(Collected data entries)

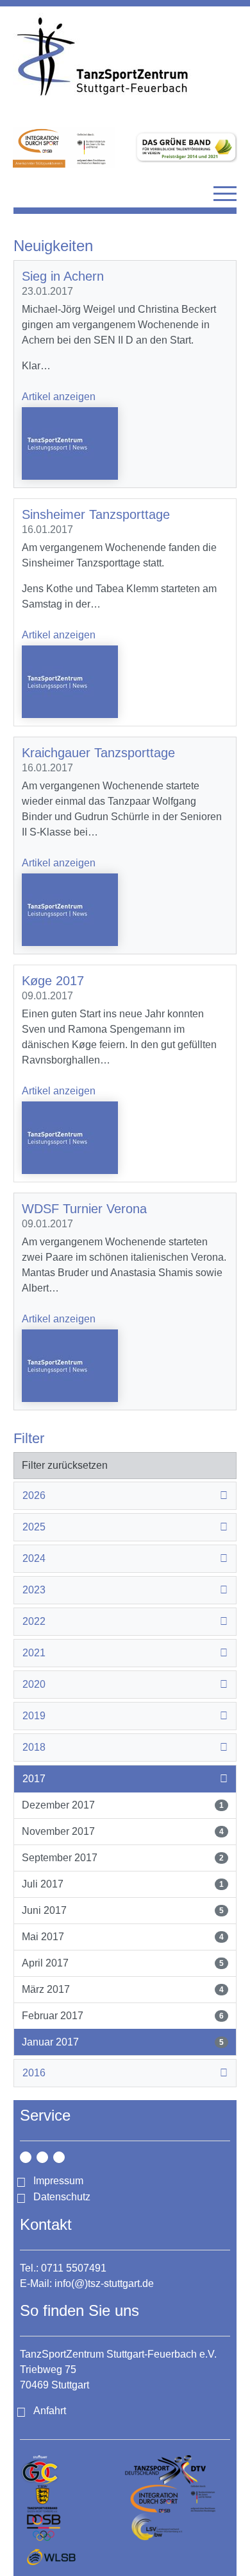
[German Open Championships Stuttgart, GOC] (72, 2469)
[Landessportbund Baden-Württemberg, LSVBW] (177, 2527)
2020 (34, 1684)
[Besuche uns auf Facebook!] (42, 2157)
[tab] (125, 1496)
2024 (34, 1558)
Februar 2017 (123, 2015)
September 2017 (123, 1857)
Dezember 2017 (123, 1805)
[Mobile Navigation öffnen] (225, 193)
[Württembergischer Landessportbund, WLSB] (72, 2556)
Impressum (58, 2180)
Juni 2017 (123, 1910)
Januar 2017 (123, 2042)
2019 (34, 1715)
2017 (34, 1778)
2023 (34, 1589)
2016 (34, 2072)
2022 (34, 1621)
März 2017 (123, 1989)
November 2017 (123, 1831)
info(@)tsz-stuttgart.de (104, 2283)
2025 (34, 1526)
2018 (34, 1747)
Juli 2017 (123, 1884)
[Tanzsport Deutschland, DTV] (177, 2469)
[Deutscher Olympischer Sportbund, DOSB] (72, 2527)
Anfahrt (49, 2410)
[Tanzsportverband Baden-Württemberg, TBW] (72, 2498)
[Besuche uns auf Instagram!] (25, 2157)
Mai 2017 (123, 1936)
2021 (34, 1652)
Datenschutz (61, 2196)
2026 (34, 1495)
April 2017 (123, 1963)
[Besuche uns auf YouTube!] (59, 2157)
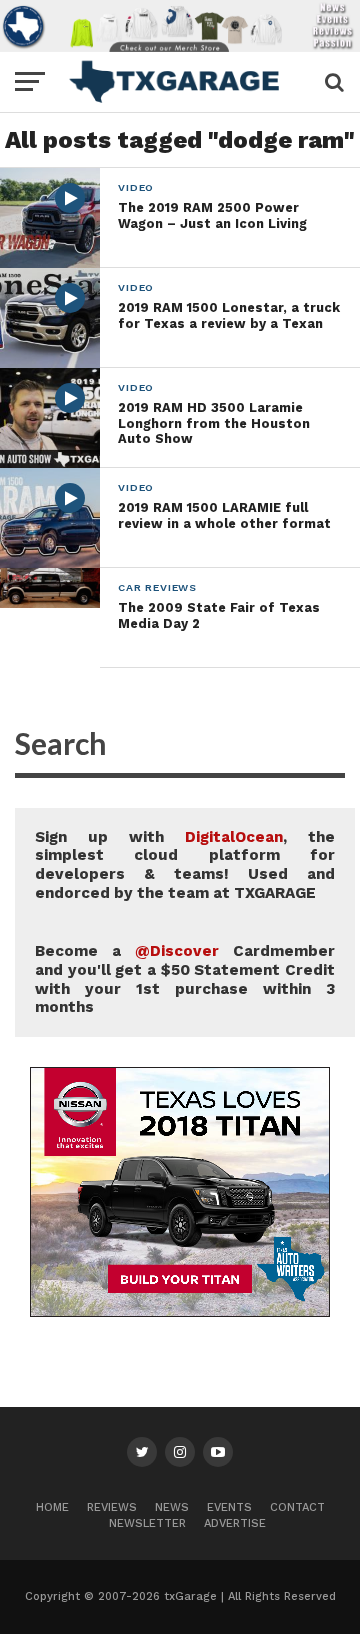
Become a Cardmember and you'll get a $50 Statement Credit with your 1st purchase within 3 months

# What is being asked
Copy the lines that hold the word "Baden". Take them from the records above.

# Response to the task
[Landessportbund Baden-Württemberg, LSVBW] (177, 2527)
[Tanzsportverband Baden-Württemberg, TBW] (72, 2498)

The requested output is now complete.